Miranda (programming language)
Miranda is a lazy, purely functional programming language designed by David Turner as a successor to his earlier programming languages SASL and KRC, using some concepts from ML and Hope. It was produced by Research Software Ltd. of England (which holds a trademark on the name Miranda) and was the first purely functional language to be commercially supported.

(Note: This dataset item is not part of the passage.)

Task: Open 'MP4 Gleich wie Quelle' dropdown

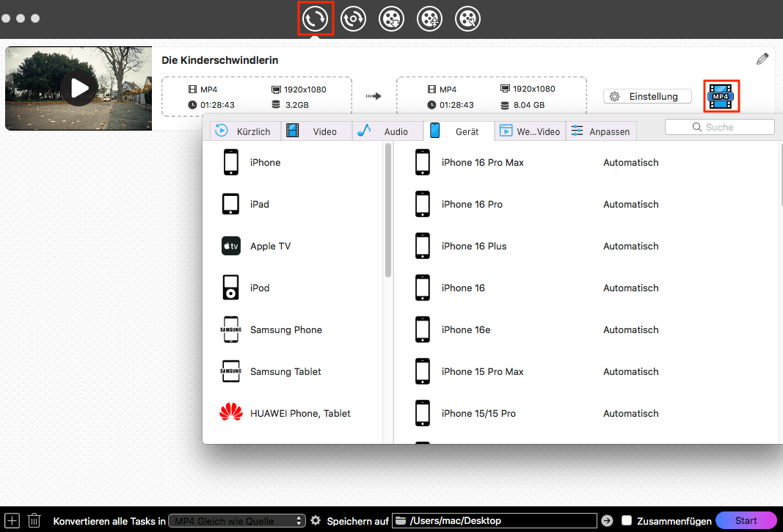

Paradigm | lazy, functional, declarative |
---|---|
Designed by | David Turner |
Developer | Research Software Ltd |
First appeared | 1985 |
Typing discipline | strong, static |
Website | miranda |
Major implementations | |
Miranda | |
Influenced by | |
KRC, ML, SASL, Hope | |
Influenced | |
Clean, Haskell, Orwell, Microsoft Power Fx |
Miranda was first released in 1985 as a fast interpreter in C for Unix-flavour operating systems, with subsequent releases in 1987 and 1989. It had a strong influence on the later Haskell language. Turner stated that the benefits of Miranda over Haskell are: "Smaller language, simpler type system, simpler arithmetic".
In 2020 a version of Miranda was released as open source under a BSD licence. The code has been updated to conform to modern C standards (C11/C18) and to generate 64-bit binaries. This has been tested on operating systems including Debian, Ubuntu, WSL/Ubuntu, and macOS (Catalina).